Muita gente se queixa do povo. Mas o problema é o Evaristo. Sim, o Evaristo Tens-Cá-Disto do filme O Pátio das Cantigas.
Como se sabe, trata-se da história de um bairro popular de Lisboa onde todos viviam juntos, trabalhando, namorando, bebendo, galhofando, bailando e rindo. Depois havia o Evaristo, o comerciante que prosperava à custa e à parte da pequena comunidade. Egoísta, tacanho e pedante (‘ia a àguas’ para o Cartaxo, não para Vichy, Wiesbaden ou sequer a Curia), desdenhava o bairro em que vivia, o qual por sua vez também o desprezava e gozava.
A genial metáfora social portuguesa filmada por António Lopes Ribeiro na década de 1940, conserva impressionante actualidade.
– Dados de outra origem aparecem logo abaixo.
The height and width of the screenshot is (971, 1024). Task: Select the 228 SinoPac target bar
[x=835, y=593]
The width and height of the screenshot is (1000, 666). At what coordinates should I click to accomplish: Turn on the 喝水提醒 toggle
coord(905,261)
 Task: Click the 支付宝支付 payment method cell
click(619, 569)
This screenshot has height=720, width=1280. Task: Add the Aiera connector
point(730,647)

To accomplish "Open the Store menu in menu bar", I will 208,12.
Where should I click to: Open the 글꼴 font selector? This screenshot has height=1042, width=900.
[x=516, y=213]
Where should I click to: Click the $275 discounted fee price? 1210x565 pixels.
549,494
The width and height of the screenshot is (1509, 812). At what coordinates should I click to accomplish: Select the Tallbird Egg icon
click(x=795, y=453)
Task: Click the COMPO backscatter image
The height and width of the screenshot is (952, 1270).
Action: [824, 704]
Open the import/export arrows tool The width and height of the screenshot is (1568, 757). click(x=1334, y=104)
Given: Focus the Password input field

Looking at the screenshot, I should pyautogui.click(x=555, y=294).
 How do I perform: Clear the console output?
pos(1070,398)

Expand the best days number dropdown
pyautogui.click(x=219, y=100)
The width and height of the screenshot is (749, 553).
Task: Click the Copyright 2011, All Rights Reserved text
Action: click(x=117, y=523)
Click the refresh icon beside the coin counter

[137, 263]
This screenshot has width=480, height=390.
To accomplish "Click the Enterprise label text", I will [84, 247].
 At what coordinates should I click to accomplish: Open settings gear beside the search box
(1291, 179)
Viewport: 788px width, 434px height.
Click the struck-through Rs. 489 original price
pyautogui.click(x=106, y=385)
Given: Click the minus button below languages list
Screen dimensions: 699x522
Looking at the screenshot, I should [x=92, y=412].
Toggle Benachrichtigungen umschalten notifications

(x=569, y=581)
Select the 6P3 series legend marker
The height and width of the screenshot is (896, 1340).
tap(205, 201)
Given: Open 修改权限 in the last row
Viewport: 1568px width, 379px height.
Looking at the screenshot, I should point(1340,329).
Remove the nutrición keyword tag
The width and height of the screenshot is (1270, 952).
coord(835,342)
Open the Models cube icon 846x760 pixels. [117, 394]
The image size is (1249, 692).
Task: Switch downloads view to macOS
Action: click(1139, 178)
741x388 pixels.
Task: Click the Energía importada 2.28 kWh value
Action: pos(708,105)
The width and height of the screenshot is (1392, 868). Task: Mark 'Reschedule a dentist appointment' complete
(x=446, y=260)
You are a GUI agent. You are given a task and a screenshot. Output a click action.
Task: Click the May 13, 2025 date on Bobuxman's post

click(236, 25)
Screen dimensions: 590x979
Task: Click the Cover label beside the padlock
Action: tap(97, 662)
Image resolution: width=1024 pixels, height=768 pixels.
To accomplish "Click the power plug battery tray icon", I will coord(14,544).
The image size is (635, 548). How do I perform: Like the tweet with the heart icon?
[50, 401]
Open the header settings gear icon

Evaristo (António Silva) continua a representar boa parte da nossa classe negociante, insegura, filistina e essencialmente extractiva, mais do que empreendedora. Uma gente para a qual a política se resume à questão fiscal ou seja ao próprio bolso, odiando congenitamente o Estado, que encara como simples ‘cobrador de impostos’ e abjurando até a soberania nacional que o mesmo representa. Sim, o Evaristo actual é decididamente europeísta.
E Narciso (Vasco Santana) ainda hoje encarna, de certo modo, o povo aldrabado na balança da mercearia social, que se vai resignando, alienando (principalmente com o futebol) ou troçando por puro escapismo. Mas apesar de desencaminhado por maus hábitos, Narciso mostra ter coração e coragem bastante para regenerar-se, seguindo a via da rectidão quando lhe mostrem o caminho. Narciso é, no fundo, um Sancho Pança luso à espera do seu Dom Quixote.
Falta porém no filme esse Dom Quixote. Tal como nos falta também agora em Portugal um Dom Quixote. Que saiba sonhar, se guie mais pelas estrelas do que pela berma do caminho e consiga arrastar o fiel Sancho Pança português para novas oportunidades e destinos inesperados.